Leaders in companies that aspire to accommodate those needs must develop a mindset that is radically different, one whose core concept is reverse innovation. That is, “any innovation that is adopted first in the developing world.” To develop that mindset, leaders must understand the significant differences between rich-country and poor-country needs. “Reverse innovation does not begin with inventing, but with forgetting. You must let go of what you’ve learned, what you’ve seen, and what has brought you your greatest successes. You must let go of the dominant logic that has served you well in rich countries. If you want to use today’s science and technology to address unmet needs in the developing world, then you must start with humility and curiosity.”
In short, think “far from home” before attempting to do business there.

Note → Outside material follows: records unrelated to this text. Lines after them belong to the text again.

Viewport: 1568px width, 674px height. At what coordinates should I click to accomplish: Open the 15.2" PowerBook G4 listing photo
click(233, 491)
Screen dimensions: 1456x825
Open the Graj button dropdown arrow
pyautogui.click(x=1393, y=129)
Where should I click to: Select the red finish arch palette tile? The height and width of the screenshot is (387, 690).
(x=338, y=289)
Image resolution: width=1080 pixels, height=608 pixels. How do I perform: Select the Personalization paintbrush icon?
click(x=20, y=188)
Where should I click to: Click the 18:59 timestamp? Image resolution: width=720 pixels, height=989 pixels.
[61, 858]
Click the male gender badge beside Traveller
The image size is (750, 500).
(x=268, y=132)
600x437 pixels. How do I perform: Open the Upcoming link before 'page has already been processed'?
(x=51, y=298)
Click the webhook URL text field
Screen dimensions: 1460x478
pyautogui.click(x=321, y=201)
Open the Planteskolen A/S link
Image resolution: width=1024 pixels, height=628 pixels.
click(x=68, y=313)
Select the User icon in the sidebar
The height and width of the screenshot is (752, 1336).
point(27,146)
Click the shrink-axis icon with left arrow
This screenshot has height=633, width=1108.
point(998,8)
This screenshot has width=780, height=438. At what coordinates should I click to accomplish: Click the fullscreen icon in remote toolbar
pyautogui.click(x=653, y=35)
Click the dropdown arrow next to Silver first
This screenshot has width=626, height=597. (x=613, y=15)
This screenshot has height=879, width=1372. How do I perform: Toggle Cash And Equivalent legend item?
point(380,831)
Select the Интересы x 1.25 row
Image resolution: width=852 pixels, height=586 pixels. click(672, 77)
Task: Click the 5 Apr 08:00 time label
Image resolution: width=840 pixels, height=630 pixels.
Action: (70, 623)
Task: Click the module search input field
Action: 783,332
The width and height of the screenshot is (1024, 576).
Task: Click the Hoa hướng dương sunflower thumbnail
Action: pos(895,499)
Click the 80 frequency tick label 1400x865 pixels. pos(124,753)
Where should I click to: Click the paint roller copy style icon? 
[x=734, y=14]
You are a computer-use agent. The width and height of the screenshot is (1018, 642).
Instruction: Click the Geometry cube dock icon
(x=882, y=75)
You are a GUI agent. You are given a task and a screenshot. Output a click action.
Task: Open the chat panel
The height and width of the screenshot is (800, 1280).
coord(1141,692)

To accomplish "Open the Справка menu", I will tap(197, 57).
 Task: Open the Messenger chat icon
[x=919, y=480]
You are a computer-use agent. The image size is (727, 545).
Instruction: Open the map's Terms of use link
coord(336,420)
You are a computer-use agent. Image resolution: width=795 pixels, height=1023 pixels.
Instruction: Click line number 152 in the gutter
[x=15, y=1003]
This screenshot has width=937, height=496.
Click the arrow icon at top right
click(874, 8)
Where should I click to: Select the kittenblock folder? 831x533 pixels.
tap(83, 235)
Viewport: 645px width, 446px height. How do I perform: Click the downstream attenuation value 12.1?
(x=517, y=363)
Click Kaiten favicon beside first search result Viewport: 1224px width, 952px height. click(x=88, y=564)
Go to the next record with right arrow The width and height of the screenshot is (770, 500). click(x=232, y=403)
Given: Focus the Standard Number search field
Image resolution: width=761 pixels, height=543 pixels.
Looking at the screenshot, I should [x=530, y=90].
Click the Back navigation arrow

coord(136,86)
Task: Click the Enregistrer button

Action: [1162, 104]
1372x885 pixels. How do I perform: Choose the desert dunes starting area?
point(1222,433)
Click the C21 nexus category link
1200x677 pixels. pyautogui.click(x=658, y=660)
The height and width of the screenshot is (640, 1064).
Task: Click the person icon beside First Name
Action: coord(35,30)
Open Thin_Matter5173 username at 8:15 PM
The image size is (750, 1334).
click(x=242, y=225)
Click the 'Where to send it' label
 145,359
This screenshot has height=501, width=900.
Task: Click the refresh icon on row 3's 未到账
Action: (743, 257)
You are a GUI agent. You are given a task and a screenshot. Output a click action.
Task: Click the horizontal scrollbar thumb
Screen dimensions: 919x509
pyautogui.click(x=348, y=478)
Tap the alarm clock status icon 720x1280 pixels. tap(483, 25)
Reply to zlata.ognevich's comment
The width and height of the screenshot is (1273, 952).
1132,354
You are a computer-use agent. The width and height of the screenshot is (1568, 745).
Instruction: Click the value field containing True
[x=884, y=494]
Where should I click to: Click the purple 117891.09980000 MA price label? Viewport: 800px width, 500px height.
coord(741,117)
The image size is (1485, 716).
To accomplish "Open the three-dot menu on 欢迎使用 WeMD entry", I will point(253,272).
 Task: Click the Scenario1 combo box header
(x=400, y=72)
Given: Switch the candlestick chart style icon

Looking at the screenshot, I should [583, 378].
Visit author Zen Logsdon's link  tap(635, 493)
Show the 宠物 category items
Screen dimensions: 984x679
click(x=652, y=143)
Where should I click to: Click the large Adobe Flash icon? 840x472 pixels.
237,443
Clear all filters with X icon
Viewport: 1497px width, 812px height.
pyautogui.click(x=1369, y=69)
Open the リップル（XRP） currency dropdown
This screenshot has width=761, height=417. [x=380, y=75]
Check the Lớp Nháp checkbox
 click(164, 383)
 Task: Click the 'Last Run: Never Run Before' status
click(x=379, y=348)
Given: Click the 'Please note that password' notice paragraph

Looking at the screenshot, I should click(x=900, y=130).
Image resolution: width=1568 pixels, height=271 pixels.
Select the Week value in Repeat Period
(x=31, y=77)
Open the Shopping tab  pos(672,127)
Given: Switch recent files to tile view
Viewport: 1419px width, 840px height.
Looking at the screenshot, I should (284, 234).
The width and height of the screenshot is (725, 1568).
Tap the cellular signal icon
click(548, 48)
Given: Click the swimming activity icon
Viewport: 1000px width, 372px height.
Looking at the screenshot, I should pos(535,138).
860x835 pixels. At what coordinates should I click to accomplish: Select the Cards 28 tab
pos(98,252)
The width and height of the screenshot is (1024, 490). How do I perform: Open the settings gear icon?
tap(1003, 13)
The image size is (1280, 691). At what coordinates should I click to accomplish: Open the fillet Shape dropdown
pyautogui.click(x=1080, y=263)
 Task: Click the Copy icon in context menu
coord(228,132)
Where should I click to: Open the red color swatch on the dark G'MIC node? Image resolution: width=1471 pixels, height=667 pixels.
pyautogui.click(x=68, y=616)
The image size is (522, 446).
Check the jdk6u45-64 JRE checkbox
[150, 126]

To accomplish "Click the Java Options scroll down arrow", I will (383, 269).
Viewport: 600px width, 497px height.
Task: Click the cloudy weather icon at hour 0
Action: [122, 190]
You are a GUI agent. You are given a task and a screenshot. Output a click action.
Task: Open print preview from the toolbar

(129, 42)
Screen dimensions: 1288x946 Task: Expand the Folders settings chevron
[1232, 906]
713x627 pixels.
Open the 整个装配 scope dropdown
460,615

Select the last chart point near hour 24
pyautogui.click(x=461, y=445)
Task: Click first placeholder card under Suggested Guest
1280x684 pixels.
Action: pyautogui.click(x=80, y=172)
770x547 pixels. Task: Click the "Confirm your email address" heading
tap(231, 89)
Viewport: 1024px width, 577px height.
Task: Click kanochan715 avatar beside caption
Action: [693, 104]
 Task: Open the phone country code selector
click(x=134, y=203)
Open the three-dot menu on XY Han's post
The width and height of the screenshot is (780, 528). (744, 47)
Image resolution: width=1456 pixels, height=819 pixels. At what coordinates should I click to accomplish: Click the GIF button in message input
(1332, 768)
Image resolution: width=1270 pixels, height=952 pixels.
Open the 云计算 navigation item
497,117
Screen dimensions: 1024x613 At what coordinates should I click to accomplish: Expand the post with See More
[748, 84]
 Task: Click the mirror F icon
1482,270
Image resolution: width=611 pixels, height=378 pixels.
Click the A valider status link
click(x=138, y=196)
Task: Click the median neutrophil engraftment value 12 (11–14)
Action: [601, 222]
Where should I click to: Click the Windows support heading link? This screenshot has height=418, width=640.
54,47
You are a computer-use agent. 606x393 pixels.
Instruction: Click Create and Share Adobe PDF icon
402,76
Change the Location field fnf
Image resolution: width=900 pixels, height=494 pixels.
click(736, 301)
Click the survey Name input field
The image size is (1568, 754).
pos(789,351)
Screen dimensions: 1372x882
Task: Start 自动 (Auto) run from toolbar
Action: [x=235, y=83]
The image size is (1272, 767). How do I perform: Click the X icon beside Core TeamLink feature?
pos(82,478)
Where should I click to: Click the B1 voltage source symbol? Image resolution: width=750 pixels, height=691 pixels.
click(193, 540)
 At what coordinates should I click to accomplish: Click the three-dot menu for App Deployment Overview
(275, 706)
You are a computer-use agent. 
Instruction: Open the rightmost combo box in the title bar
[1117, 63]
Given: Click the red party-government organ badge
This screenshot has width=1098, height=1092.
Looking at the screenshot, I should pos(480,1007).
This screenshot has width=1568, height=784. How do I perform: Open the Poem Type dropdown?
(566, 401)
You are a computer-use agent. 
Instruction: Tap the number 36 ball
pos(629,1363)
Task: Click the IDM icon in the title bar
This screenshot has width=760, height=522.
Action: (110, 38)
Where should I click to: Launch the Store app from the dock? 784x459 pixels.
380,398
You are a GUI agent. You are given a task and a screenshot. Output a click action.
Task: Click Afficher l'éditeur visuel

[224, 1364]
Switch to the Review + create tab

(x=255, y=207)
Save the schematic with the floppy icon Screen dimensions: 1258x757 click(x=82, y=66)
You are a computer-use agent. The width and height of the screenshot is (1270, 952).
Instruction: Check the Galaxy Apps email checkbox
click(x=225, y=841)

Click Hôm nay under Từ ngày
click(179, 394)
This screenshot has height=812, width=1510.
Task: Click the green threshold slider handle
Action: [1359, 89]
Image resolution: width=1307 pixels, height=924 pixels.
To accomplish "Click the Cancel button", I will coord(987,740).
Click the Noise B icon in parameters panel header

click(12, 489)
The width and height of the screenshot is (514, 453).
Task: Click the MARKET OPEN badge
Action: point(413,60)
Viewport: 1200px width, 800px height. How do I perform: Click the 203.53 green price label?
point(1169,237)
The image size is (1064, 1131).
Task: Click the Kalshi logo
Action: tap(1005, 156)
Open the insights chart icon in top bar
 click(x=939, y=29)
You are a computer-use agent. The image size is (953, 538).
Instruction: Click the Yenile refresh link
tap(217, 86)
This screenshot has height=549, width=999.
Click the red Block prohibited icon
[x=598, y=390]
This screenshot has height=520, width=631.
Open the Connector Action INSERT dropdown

Govindarajan and Trimble identify and explore five need gaps that can serve as paths to success with reverse innovation in macro markets of micro consumers. Understanding the nature, extent, and perils as well as opportunities of these need gaps will serve as the foundation of the radically different mindset to which I referred earlier. With both uncommon rigor and precision, Govindarajan and Chris Trimble explain
o What the reverse innovation challenge requires
o How to develop the reverse innovation mindset
o How to formulate an appropriate strategy based the five paths
o How to create “clean slate” innovation in emerging markets
o “The Reverse Innovation Playbook” (Nine rules to guide and inform strategy, global organization, and project organization
In Part 2, Reverse Innovation in Action,” Govindarajan and Trimble shift their attention to mini-case studies of eight major companies (Chapters 5-12, Pages 75-188), citing real-world situations that demonstrate an abundance of do’s and don’ts during initiatives to develop macromarkets with products that appeal to microconsumers. For example, in Chapter Six, Govindarajan and Trimble explain how Procter & Gamble realized that its success in emerging markets required it to innovate the “Un-P&G Way” because unfamiliar customer needs “trump” leading-edge technology. In Chapter Eleven, “PepsiCo’s Brand-New Bag,” this major multi-national company had to learn how to “think globally but snack locally”
Readers will also appreciate the provision of a “Reverse Innovation Toolkit” in Appendix A. Govindarajan and Trimble include several practical diagnostics and templates that will help business leaders expedite their reverse innovation efforts. In fact, they make brilliant use of reader-friendly devices throughout the book, notably “Playbook Lessons” and “Questions for Reflection. Here in a single volume is probably about as much as any business leader needs to help her or his global company to use reverse innovation to avoid or reverse the negative trends and tendencies that can weaken an organization when it attempts to do business in emerging markets.